A Woman's War against Progress by Allan Cameron
In 1916 a young woman, Rahvaema, leaves the forest community where she grew up, and sets off for a century-long adventure whose struggles and sufferings she could never have imagined. She becomes a campaigner for her Surelik language and culture, and in doing this she expands her horizons and is paradoxically drawn away from the language she loves and wants to defend. The novel confronts the personal costs of political activism and questions our ability to mould our future rationally and morally, whilst also suggesting that we have no choice but to attempt just that.

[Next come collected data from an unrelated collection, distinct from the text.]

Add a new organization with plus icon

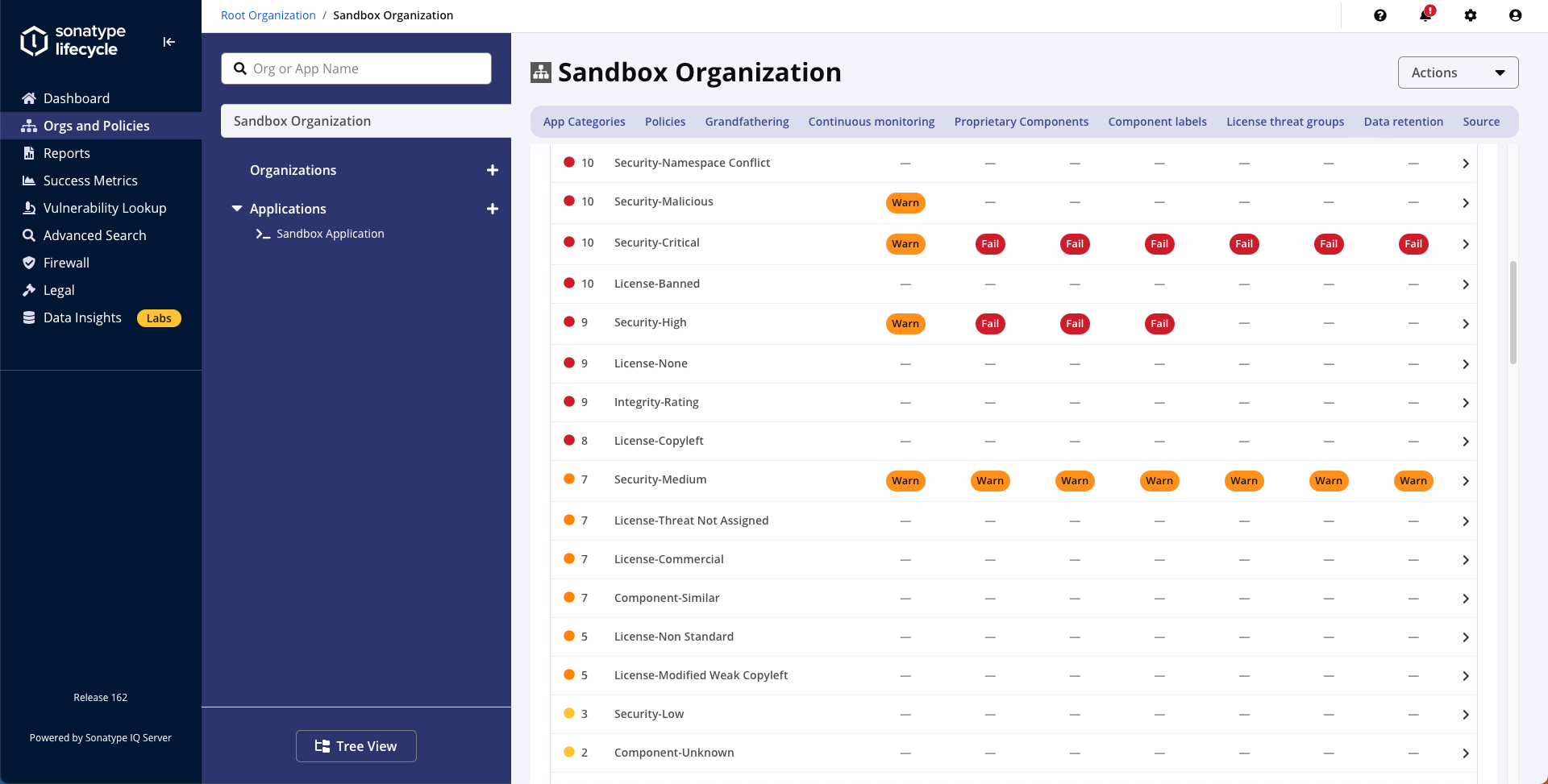tap(492, 170)
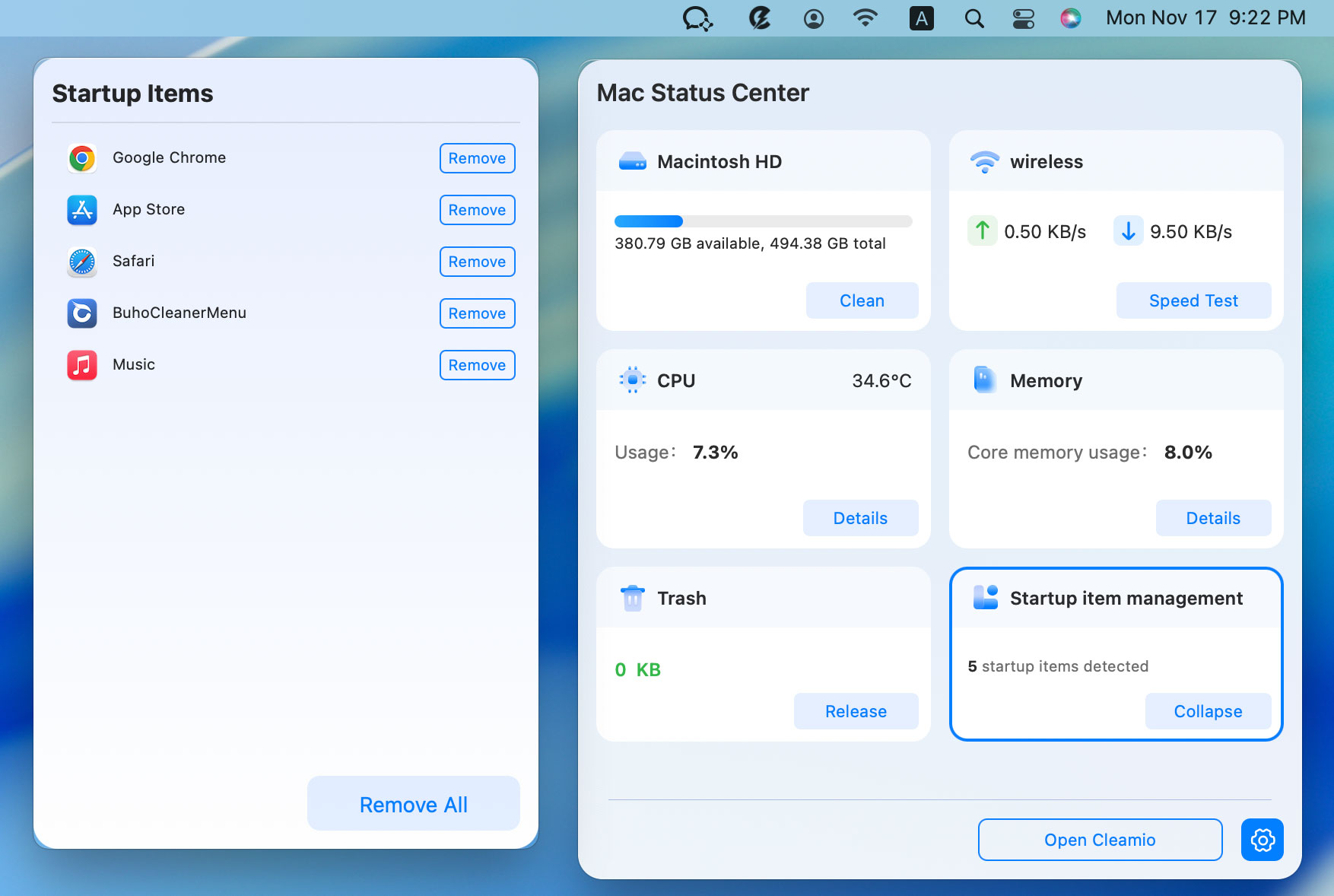Expand CPU Details
The height and width of the screenshot is (896, 1334).
(859, 518)
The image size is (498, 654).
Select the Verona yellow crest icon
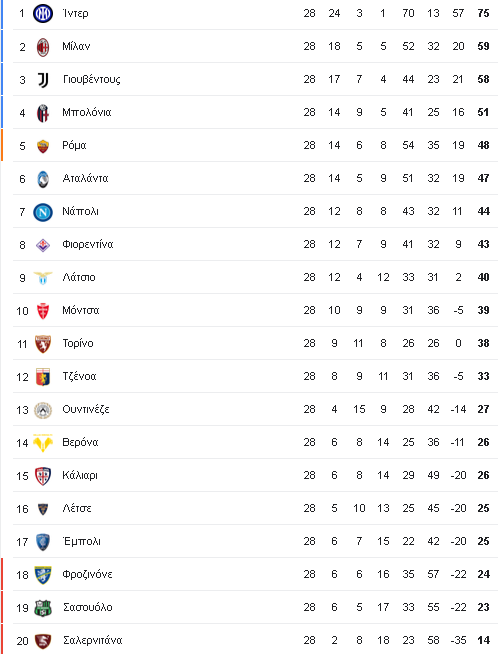pos(43,443)
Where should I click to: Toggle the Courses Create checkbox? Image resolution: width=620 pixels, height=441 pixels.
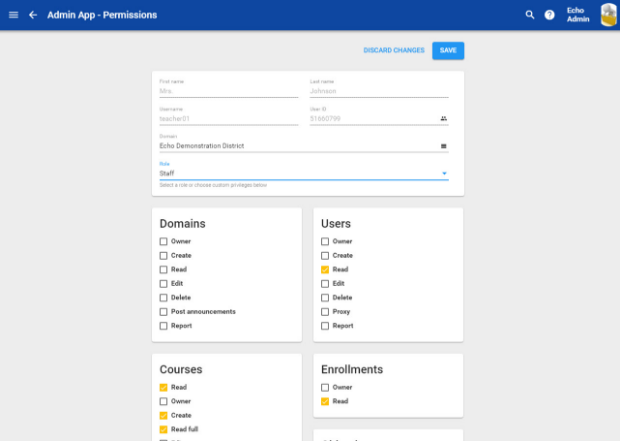[x=163, y=415]
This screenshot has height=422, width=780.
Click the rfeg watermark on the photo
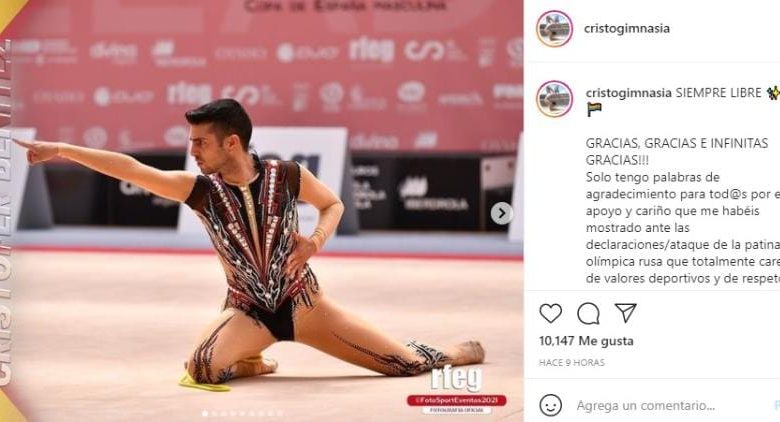pyautogui.click(x=456, y=379)
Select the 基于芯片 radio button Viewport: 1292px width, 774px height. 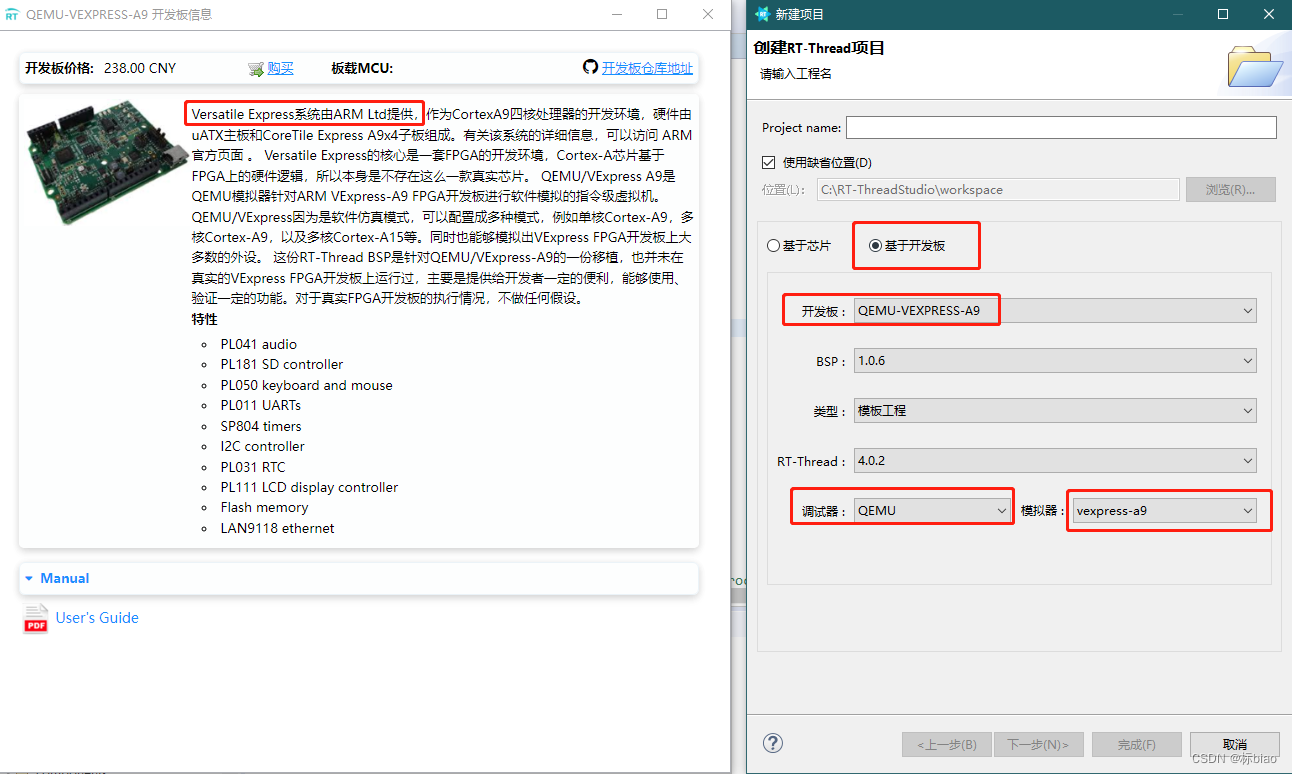[772, 245]
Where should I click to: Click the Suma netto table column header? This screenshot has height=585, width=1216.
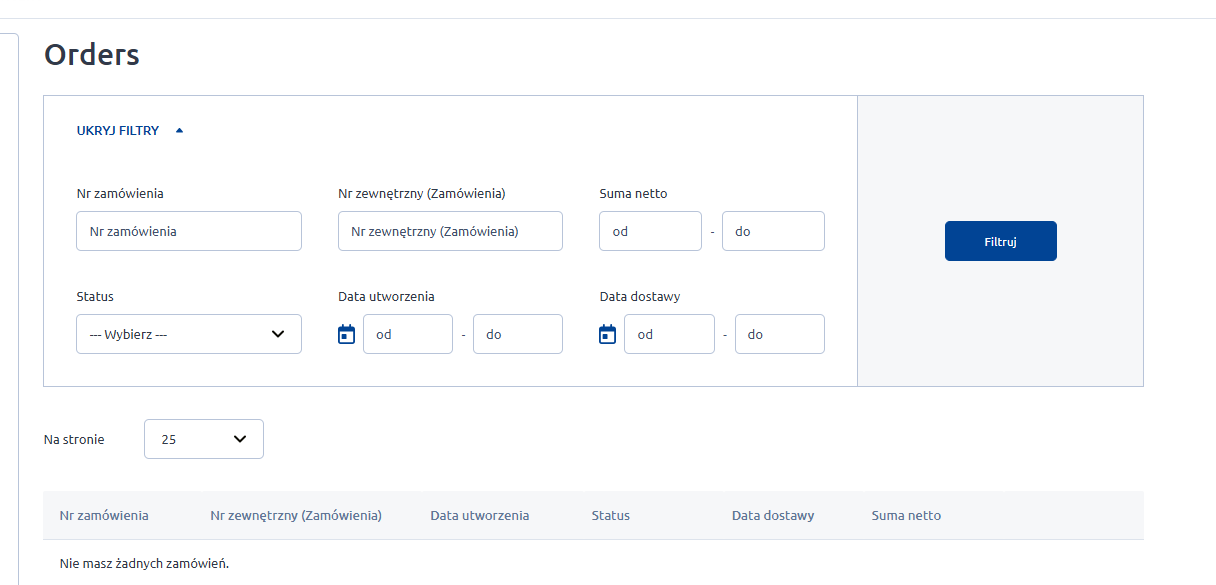click(x=906, y=516)
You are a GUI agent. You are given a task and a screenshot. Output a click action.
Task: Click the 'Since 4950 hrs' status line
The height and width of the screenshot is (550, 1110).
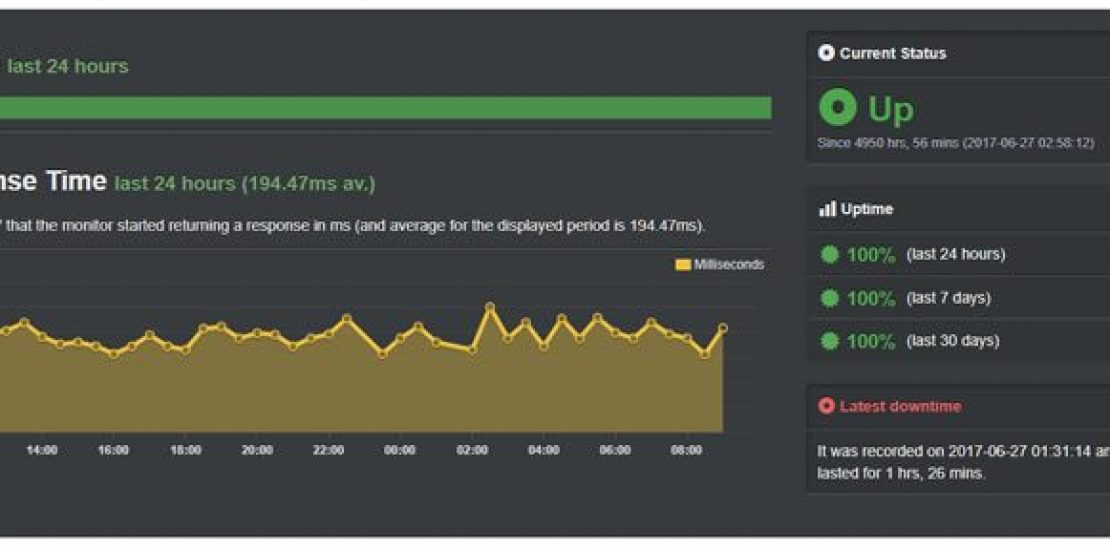point(955,143)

A fortuitous coincidence of events allows her to establish an autonomous republic for her people, the Surelikud, but power brings no only opportunities but also compromises and betrayals. She lives too long and thus she lives to see her achievements crumble. The novel has has many themes, but the way progress is used or abused in order to worsen the living conditions of humanity is the primary one. Rahvaema is the first-person narrator but her ideas about progress are not necessarily the author's, but would be understandable in someone coming from her background.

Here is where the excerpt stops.